* [Problems and tasks]:
A – In the text on May unemployment figures, what was the employment rate for college graduates?
B – Decide whether each statement agrees with the text on May unemployment figures. Answer yes or no for each and quote the words of the text that decide it.
(i) The official unemployment rate in May was the highest since July 1994.
(ii) The unemployment rate for African-American teenagers was lower than in April.
(iii) The economy lost 53,000 manufacturing jobs last month.
C – Carry on with the text on May unemployment figures, starting after its final sentence.
:: Study text
The U.S. Labor Department said that 9.0 million workers were counted among the officially unemployed in May, bringing the official unemployment rate to 6.1 percent, the highest since July 1994. When the 4.8 million men and women working part-time because they can’t find full-time work, and the 1.4 million who have become too discouraged to continue job-hunting are added, then some 15.2 million workers, more than 10 percent of the workforce, were either unemployed or underemployed in May.

The Economic Policy Institute looks at the question another way. In its latest “snapshot,” the institute says: “Employment rates – the share of a given group with jobs – are also indicative of how weak the labor market is for some groups of workers. The employment rate for men, 68.7 percent, is the lowest it has been since May 1983, when the unemployment rate was 10.1 percent. This suggests that the current 6.1 percent unemployment rate is not fully capturing the lack of job opportunities for these workers. Similarly, the fact that the employment rate for college graduates – 75.4 percent – is the second-lowest rate since the government began keeping these records is evidence of the weakness of the job market among white-collar workers.”

The Labor Department says 8.2 percent of Latino workers were unemployed last month as were 5.9 percent of white men, 5.1 percent of adult women, 18.5 percent of all teenagers, and 10.8 percent of African American workers. Hardest-hit were African-American teenagers, with an unemployment rate of 37.0 percent, 3.9 percent above April levels. Although the pace of loss has slowed, the economy lost 53,000 manufacturing jobs last month, bringing to 2.6 million the number of these jobs lost since July 2000.

Even more alarming, in the last year, the U.S. lost 4.1 percent of its manufacturing jobs. Among the hardest-hit industries were communications equipment (12.6 percent), apparel (12.8 percent) and computers (12.9 percent). The economy has not suffered such a prolonged period of job loss during any other post-World War II recession.

Other indicators of a weak job market include:

• The percentage of unemployment due to workers who voluntarily leave their jobs fell to 8.6 percent, the lowest level since 1983.
::::
:: Record set
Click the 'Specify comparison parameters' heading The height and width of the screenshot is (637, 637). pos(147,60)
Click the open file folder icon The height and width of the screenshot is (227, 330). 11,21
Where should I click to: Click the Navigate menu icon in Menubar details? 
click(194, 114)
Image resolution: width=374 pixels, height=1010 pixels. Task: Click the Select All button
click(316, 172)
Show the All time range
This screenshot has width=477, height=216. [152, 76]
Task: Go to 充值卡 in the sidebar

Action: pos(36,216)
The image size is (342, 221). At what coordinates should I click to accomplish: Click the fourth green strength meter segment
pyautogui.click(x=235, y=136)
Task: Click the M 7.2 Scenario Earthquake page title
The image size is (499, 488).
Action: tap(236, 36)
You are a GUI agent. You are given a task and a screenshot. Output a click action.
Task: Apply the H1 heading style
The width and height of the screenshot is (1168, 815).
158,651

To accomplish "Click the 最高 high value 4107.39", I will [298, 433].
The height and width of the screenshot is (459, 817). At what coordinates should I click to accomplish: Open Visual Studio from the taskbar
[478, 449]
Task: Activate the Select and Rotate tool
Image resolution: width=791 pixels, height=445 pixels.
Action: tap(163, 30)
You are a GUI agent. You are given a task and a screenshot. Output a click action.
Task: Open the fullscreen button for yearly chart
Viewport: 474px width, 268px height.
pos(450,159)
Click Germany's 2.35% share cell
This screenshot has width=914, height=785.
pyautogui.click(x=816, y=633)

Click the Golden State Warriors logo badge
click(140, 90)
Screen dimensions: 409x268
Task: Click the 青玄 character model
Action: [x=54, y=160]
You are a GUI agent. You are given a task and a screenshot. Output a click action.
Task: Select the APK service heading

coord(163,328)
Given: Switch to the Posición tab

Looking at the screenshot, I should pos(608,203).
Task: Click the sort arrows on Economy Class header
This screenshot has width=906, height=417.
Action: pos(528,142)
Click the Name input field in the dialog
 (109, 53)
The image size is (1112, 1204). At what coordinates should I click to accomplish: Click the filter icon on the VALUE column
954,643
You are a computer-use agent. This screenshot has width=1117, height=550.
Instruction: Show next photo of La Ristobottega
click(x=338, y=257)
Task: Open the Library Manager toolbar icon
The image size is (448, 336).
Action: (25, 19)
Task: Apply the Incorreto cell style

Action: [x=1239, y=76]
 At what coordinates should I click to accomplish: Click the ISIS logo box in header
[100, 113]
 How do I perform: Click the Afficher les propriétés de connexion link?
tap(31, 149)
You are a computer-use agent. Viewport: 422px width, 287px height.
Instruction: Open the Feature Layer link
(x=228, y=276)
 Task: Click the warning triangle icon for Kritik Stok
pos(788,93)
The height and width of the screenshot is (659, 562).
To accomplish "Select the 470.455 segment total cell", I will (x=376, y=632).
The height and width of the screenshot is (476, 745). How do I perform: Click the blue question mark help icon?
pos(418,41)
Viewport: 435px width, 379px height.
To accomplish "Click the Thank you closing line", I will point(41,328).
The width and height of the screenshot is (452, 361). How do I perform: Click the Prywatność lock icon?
::::
* [Answers for this exercise]:
A – 75.4 percent, the second-lowest rate since the government began keeping these records.

B –
(i) Yes: "bringing the official unemployment rate to 6.1 percent, the highest since July 1994."
(ii) No: "Hardest-hit were African-American teenagers, with an unemployment rate of 37.0 percent, 3.9 percent above April levels."
(iii) Yes: "the economy lost 53,000 manufacturing jobs last month"

C –
• Average hourly wages increased by only 1.3 percent over the last quarter, with wages of workers in the retail sector increasing by a mere 0.3 percent.

• The number of employed people over age 55 increased by 36,000 in May, as the declining value of 401(k)s continued to drive older workers back into the labor market.

• Of the 2.4 million older workers who have returned to work since February 2001, nearly 1.5 million are women.

• Total employment in the nation’s manufacturing industries is lower today than at any time since 1948.

“From the standpoint of the growing ranks of unemployed, the president’s tax cuts of 2001 and 2002 may have padded the pockets of the very rich, but they failed to create jobs,” said AFL-CIO President John Sweeney. “More of the same medicine in the form of his 2003 tax cut will not put people back to work.”

Meanwhile, the latest U.S. Department of Labor figures show 841,369 applications for temporary extended unemployment compensation for the week of May 17 – a weekly number that has risen for five straight weeks and is at its highest level since October 2002. The Labor Department reported on June 5 that weekly new jobless claims for the workweek ending May 31 reached a five-week high of 442,000. The rate of workers exhausting their unemployment compensation benefits rose in April to 43 percent, the highest rate since the recession began in April 2001, when the rate was 32 percent.